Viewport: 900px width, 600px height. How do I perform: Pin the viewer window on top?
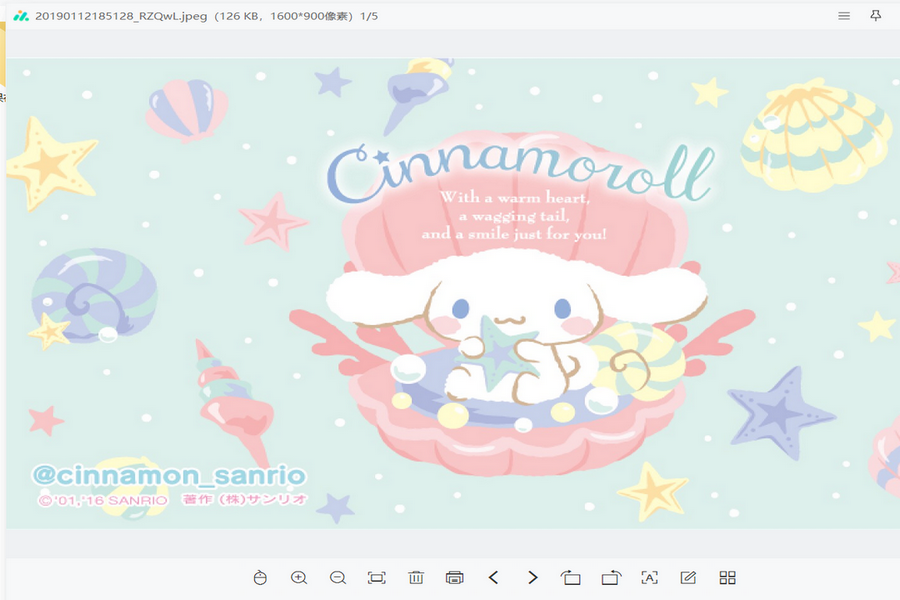[x=876, y=16]
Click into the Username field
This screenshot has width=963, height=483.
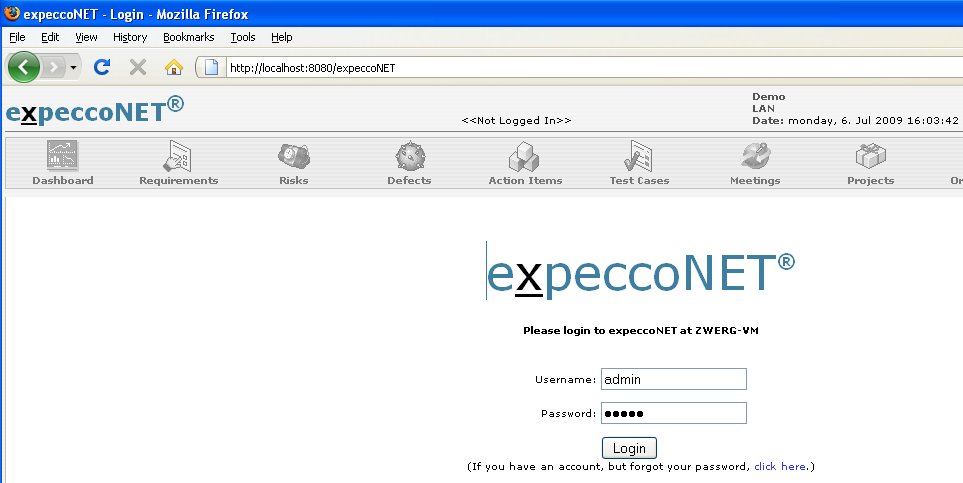pos(673,379)
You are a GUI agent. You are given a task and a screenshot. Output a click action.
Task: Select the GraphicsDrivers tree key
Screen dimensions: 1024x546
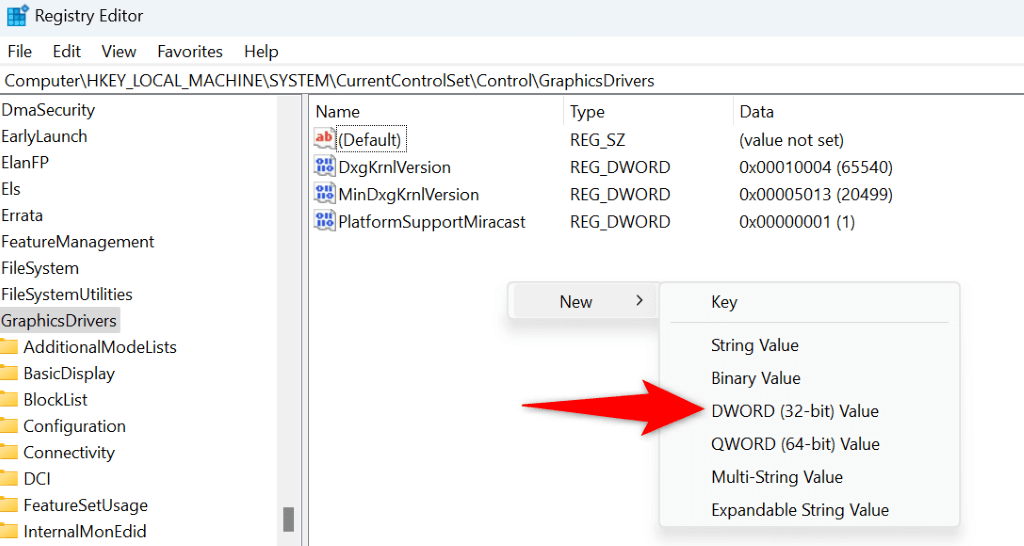(x=59, y=321)
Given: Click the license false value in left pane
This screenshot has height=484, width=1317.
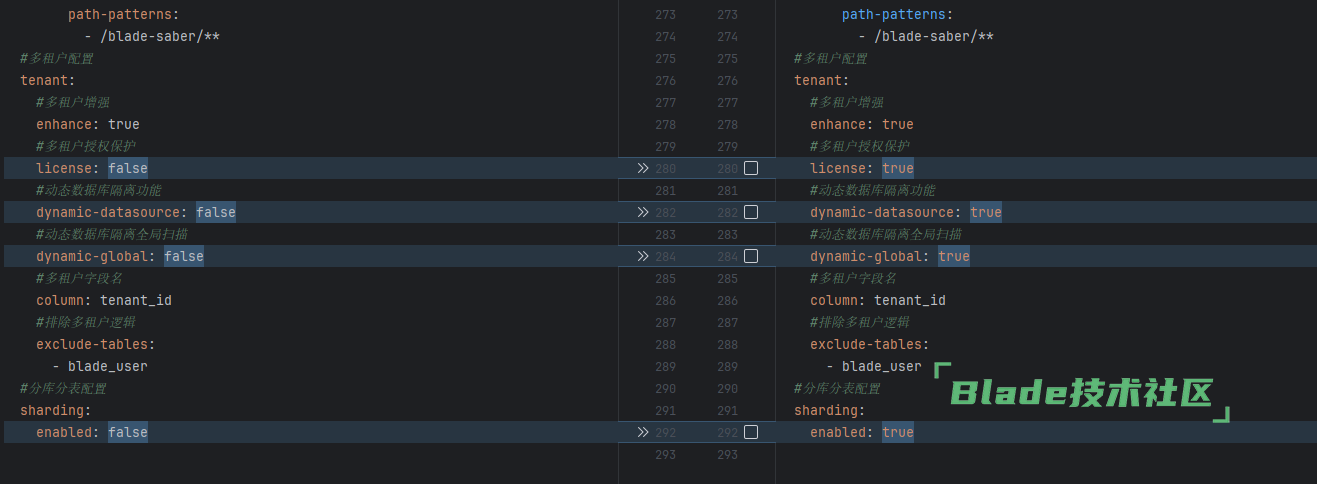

══════

Rewrite every one of the entries above, requests included, multiplying each coordinate in the answers by 2.05 and rounding the result to the nearest whole number, with halves rounded up. Leave the pictures out.

### RIGHT ANSWER
Viewport: 900px width, 600px height. How do I perform: Pin the viewer window on top?
[x=1796, y=33]
Click into the Username field
This screenshot has width=963, height=483.
pos(1380,777)
You are a GUI agent. You are given a task and a screenshot. Output a click action.
Task: Select the GraphicsDrivers tree key
Screen dimensions: 1024x546
(x=121, y=658)
Given: Click the license false value in left pane
This screenshot has height=484, width=1317.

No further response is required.